Staying positive was a lot harder today than I expected. Part of it is that, with the pace of appointments and scans and such accelerating, it is starting to seem more real and consequently more scary. This has all been so abstract for weeks now that I fancied myself as being very “zen” about it. Now I will see if I can really live out that attitude as it all becomes very immediate. Of course, the sheer volume of information I was given today would overwhelm almost anyone, especially because of what it all portends for me. And the uncertainty of tomorrow’s scan doesn’t help. But even in the face of all that, I refuse to get swallowed by my emotional reaction to it. I still intend to be as functional as possible during treatment, and to play as much as I can, and not to miss this excruciatingly-long-in-coming spring. My serene ship of calmness may start to look more like a battered life raft, but I will hang on to it all the more, because, really, there’s no other choice.

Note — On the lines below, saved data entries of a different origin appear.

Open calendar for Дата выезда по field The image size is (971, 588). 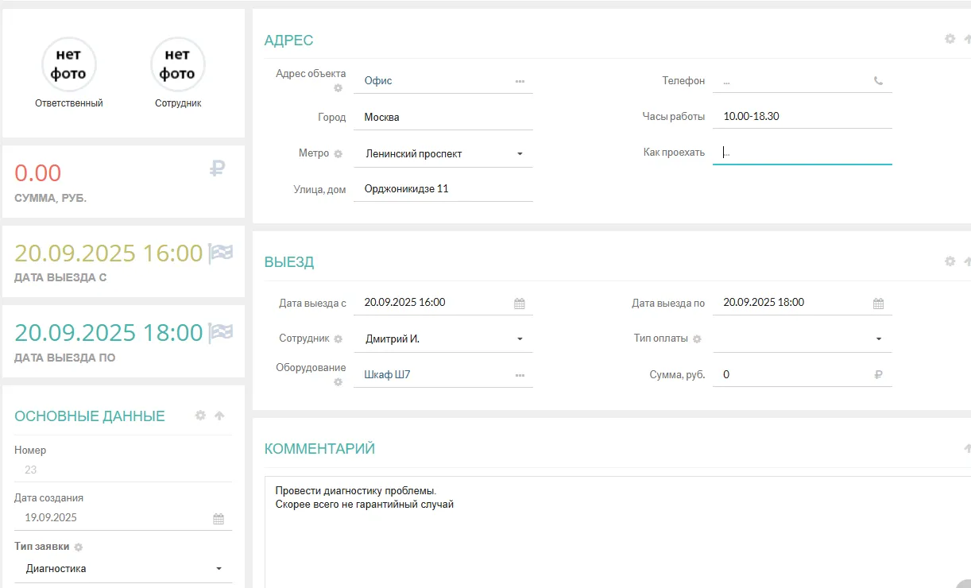point(878,304)
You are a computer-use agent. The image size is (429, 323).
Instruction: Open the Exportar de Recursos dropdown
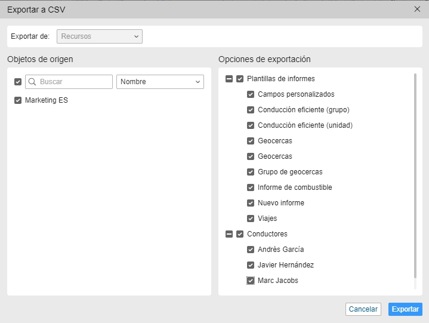pyautogui.click(x=100, y=36)
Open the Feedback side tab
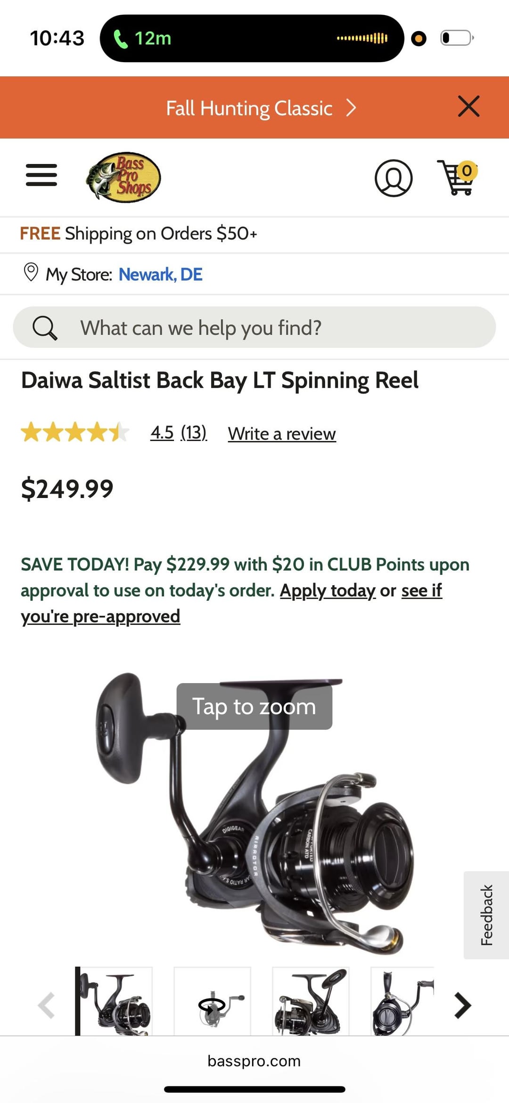The image size is (509, 1103). [x=487, y=915]
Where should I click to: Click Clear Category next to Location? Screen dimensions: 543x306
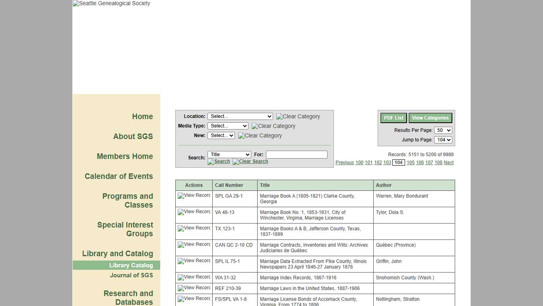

This world is too beautiful in all its detail and texture, both grandiose and deceptively mundane; there are too many (yes, I’ll say it) awesome people around me who are showering us both with so much love and care; there is too much music to be played, art to be created, places to see, things to do, for me to let go of it without a herculean fight. I have total confidence in my docs, in the system in which I am becoming ensconced, in the most modern medicine available, in the untapped depths of my own resilience, and in the motivating power of all of this beauty and love to help and/or drag me across the finish line. I have this confidence because I must have it. I need it, I lean on it, I require it. It’s my only path forward.
All of this, plus a cup of tasty chicken-veggie soup, a mindless movie to distract me, and a couple of productive hours working on patent drawings, and I feel like myself again. I’ll take it.